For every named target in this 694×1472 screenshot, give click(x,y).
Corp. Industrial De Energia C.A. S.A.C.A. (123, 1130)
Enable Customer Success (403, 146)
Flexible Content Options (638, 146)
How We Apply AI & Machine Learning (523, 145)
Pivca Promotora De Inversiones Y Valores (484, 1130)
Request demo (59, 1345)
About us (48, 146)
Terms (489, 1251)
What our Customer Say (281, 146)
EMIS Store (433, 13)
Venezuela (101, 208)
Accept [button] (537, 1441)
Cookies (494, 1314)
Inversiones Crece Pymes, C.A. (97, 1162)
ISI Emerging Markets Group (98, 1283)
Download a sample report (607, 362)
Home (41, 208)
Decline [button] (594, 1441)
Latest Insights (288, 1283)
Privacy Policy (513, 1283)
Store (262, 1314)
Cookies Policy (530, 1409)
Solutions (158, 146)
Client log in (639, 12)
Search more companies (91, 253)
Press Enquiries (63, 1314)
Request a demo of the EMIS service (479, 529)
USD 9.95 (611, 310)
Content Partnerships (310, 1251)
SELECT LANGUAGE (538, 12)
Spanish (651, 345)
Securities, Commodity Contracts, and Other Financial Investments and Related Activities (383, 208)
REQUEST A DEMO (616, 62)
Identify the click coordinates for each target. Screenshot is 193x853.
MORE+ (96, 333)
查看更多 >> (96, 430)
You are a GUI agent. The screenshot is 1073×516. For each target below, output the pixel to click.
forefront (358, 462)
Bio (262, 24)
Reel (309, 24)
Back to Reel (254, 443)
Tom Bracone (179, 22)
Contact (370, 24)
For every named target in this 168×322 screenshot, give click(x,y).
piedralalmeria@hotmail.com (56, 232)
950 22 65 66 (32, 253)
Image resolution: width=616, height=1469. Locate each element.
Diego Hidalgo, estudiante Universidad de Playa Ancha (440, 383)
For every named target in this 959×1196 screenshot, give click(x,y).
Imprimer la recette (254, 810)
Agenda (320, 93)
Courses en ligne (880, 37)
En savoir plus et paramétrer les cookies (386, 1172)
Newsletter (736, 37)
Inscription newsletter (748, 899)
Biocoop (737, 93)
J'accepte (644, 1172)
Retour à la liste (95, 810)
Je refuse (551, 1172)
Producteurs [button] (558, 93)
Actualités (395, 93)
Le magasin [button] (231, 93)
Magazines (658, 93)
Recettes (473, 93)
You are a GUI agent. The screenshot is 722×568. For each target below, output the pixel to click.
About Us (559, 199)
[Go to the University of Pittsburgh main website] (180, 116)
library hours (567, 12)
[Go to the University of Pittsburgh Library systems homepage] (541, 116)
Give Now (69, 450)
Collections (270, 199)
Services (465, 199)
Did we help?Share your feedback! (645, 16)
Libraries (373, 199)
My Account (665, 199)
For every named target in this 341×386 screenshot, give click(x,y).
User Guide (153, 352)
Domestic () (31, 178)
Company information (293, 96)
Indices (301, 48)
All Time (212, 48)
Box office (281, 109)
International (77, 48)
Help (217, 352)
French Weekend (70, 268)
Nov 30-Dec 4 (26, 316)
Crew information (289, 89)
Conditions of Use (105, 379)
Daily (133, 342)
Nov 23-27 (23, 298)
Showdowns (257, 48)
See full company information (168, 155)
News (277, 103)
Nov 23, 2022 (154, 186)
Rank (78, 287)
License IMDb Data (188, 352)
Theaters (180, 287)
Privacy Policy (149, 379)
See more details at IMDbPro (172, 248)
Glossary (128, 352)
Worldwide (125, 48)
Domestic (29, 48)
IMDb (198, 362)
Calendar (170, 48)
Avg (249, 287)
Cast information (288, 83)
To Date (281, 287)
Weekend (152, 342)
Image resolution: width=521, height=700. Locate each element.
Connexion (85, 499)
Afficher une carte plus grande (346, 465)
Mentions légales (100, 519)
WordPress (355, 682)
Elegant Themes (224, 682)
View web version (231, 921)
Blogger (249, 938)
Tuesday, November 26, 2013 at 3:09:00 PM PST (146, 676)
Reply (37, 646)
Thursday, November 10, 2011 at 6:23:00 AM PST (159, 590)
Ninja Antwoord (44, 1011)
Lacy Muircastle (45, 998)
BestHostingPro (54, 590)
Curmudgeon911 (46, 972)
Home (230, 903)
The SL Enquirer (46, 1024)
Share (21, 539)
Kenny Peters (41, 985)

* * *

● Objective: Could you reproduce only the lines of the listing between the one holding "See more details at IMDbPro (172, 248)" and the one holding "Afficher une carte plus grande (346, 465)", inclusive, keeping the requests among them as they stand? In the answers, scale every coordinate by 2.3 and round each to a whole number, with halves rounded up.

● Solution to this task:
See more details at IMDbPro (396, 570)
Glossary (294, 810)
Worldwide (288, 110)
Domestic (67, 110)
IMDb (455, 833)
Calendar (391, 110)
Avg (573, 660)
Cast information (662, 191)
To Date (646, 660)
Weekend (350, 787)
Image resolution: width=521, height=700. Locate each element.
Connexion (196, 1148)
Afficher une carte plus grande (796, 1070)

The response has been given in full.